I spent many, many months trying to fit another family from the same small-town cemetery in the Dakota Territory into my tree, only to discover there's no relation. It was just an odd coincidence that the other couple lived there and were married in another small town in Illinois where my third great-grandparents lived.
Maureen, the wonderful person who posted the original Find a Grave entries, wrote: "There is a note in cemetery records, '$50 P.C. provided for in will of Mrs. W.F. Halfpenny (Graves 1-5).'" This clue was so helpful because I was able to connect my third great-grandfather Henry not only with his daughter-in-law, but with his great-granddaughter Dunkel, the daughter of Mrs. Halfpenny and her first husband. Prior to this clue, I had no idea my second great grand uncle had any children. Now I know he had at least four, including Mrs. Halfpenny.
But I had two graves unaccounted for, or so I thought. And, conveniently, there were two young children surnamed Henry in the same cemetery—with no other family nearby. So I researched those two children, found their parents and many siblings, and grandparents, and great-grandparents, and...well, I admit, I was starting to think someone else's research into the earlier generations wasn't correct.

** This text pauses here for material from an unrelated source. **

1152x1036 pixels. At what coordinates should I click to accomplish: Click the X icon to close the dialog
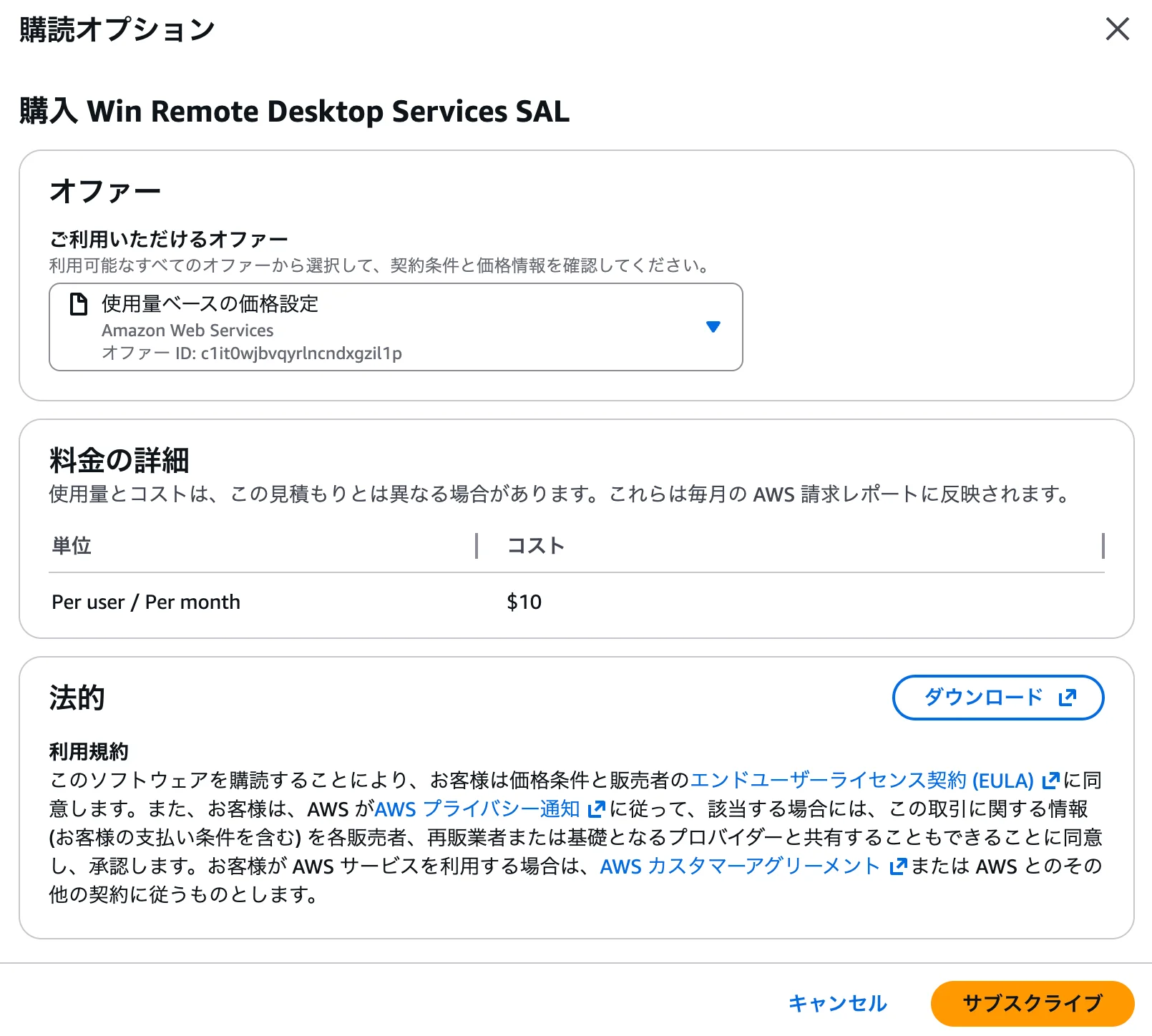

I located the cemetery spreadsheet on the town web site (oh, how convenient and forward-thinking!). After doing a plot number search, I found no other bodies using that plot location. A quick email last night resulted in a note from Heather at City Hall saying no one is buried in graves 2 and 4 next to my relatives in graves 1, 3, and 5. She also included the scan of the 1880s plot map.
Had I emailed City Hall earlier, I still would have researched that other Henry family. Why? The probability of two intersecting locations in two small towns opened up possibilities, especially when my third great-grandparents had three sons, and I needed to follow the line to a conclusion. Now that I have my answers, I can move on, searching for more dead relatives.